Expected
Regardless of the arguments specified, the return of DataFrame.join
always has the left side's index values and name. In the case of how='right'
, there should be np.nan
in the index when the right side does not 'match' a row on the left.
In this case:
>>> pd.DataFrame([], columns=['gene'], index=pd.Index([], name='family')).join(s), how='right', on='gene')
gene gene_id
family
NaN NaN 1
Actual / reproduce
Right index is returned for empty dataframe:
>>> import pandas as pd
>>> s = pd.Series([1], name='gene_id', index=pd.Index([1], name='gene')
>>> pd.DataFrame([], columns=['gene'], index=pd.Index([], name='family')).join(s), how='right', on='gene')
gene gene_id
gene
1 NaN 1
Note that it doesn't happen with non-empty frames:
>>> pd.DataFrame([1], columns=['gene'], index=pd.Index([1], name='family')).join(s), how='right', on='gene')
gene gene_id
family
1 1 1
Version
>>> pd.show_versions()
INSTALLED VERSIONS
------------------
commit: None
python: 3.5.0.final.0
python-bits: 64
OS: Linux
OS-release: 4.2.5-1-ARCH
machine: x86_64
processor:
byteorder: little
LC_ALL: None
LANG: en_US.UTF-8
pandas: 0.17.0
nose: None
pip: 7.1.2
setuptools: 18.5
Cython: None
numpy: 1.10.1
scipy: 0.16.1
statsmodels: None
IPython: None
sphinx: None
patsy: None
dateutil: 2.4.2
pytz: 2015.7
blosc: None
bottleneck: 1.0.0
tables: None
numexpr: 2.4.6
matplotlib: 1.5.0
openpyxl: None
xlrd: None
xlwt: None
xlsxwriter: None
lxml: None
bs4: None
html5lib: None
httplib2: None
apiclient: None
sqlalchemy: 1.1.0b1
pymysql: None
psycopg2: None
Comment From: jreback
Regardless of the arguments specified, the return of DataFrame.join always has the left side's index values and name.

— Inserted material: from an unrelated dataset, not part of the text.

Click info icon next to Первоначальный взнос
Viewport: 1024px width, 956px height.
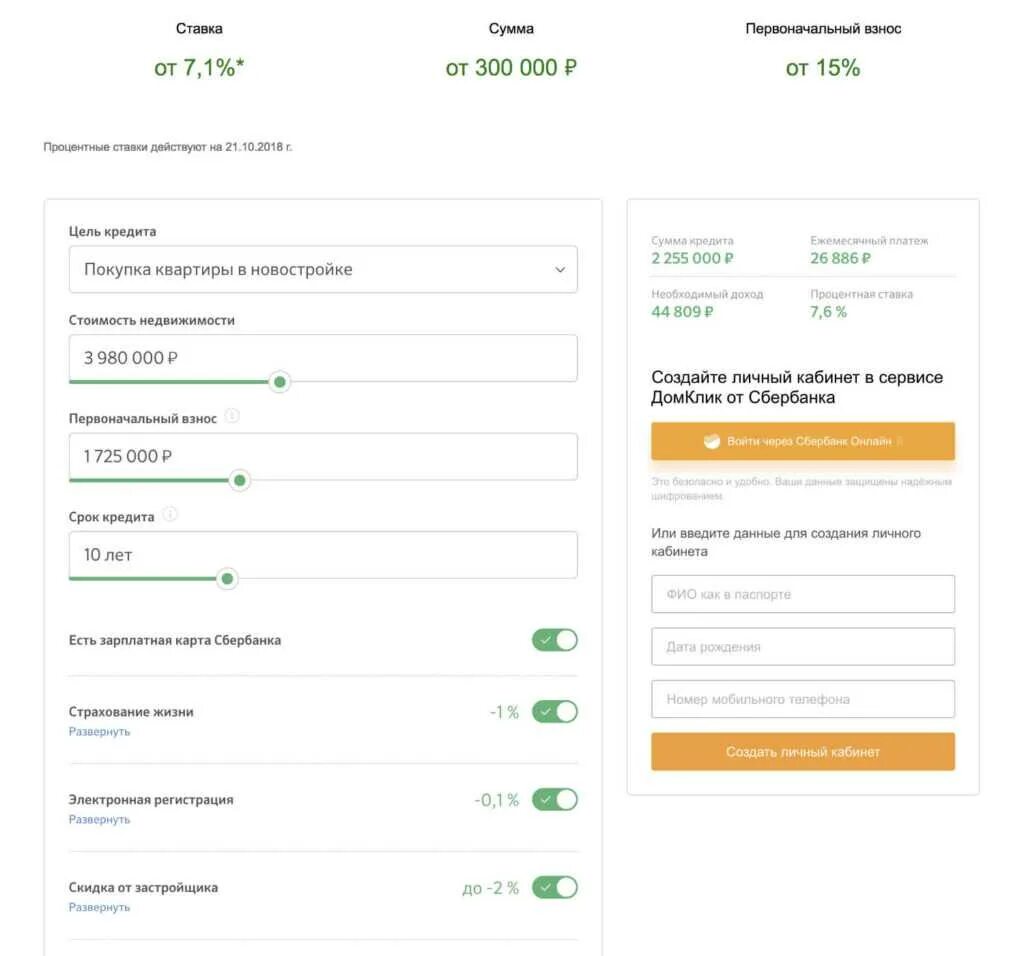point(232,417)
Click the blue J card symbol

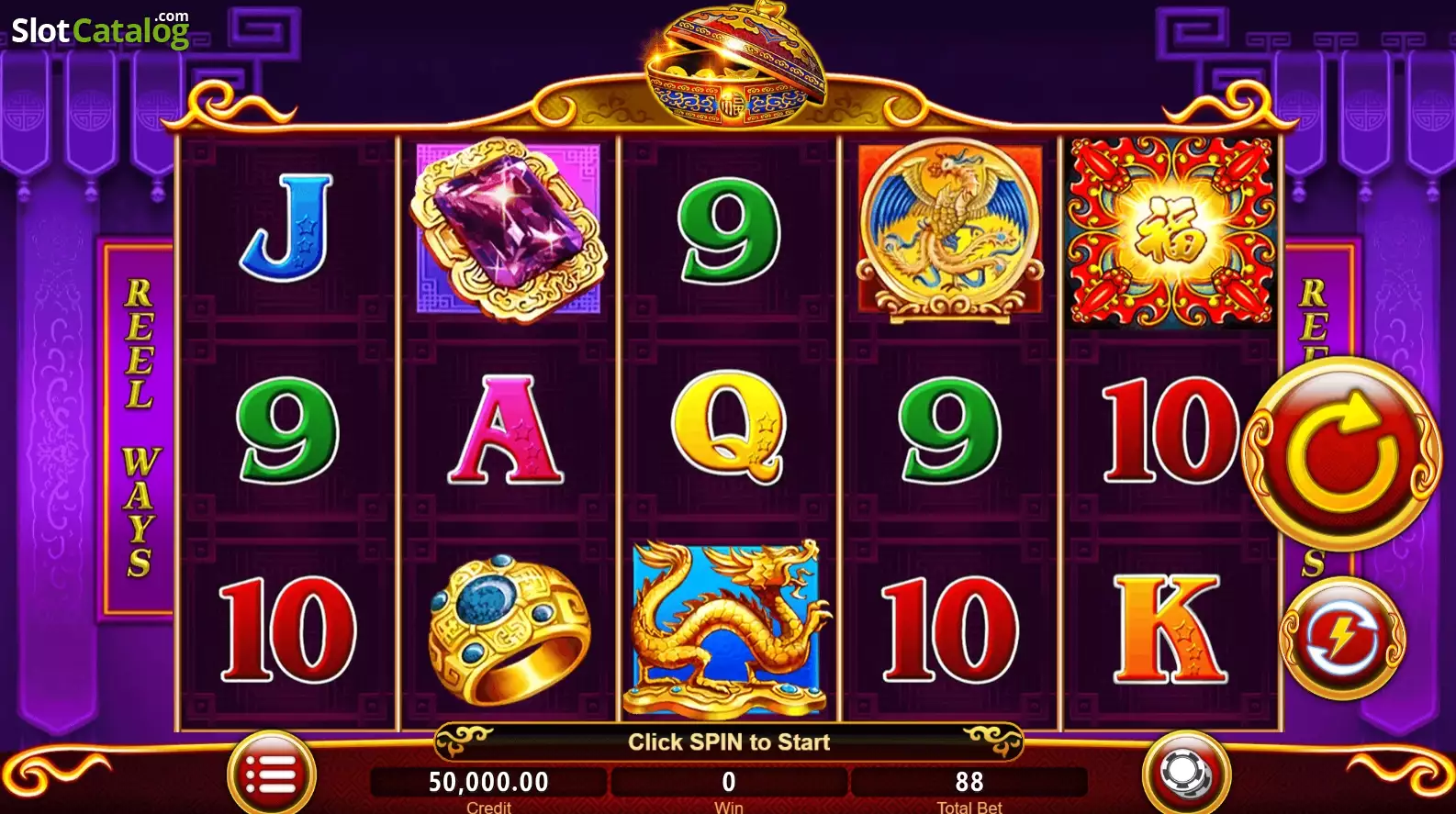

In the case of how='right', there should be np.nan in the index when the right side does not 'match' a row on the left.
where does this come from?
In this case there are no matches, yet you need an index. What would you have it do?
Comment From: timdiels
The docstring leaves it unspecified, or at least it's not very clear; so combined with a python interpreter, I assume it always returns the left side's index. Further, I interpreted how
as inner, left outer, right outer, outer join. Knowing which index will be returned in each case is very useful for scripts at least.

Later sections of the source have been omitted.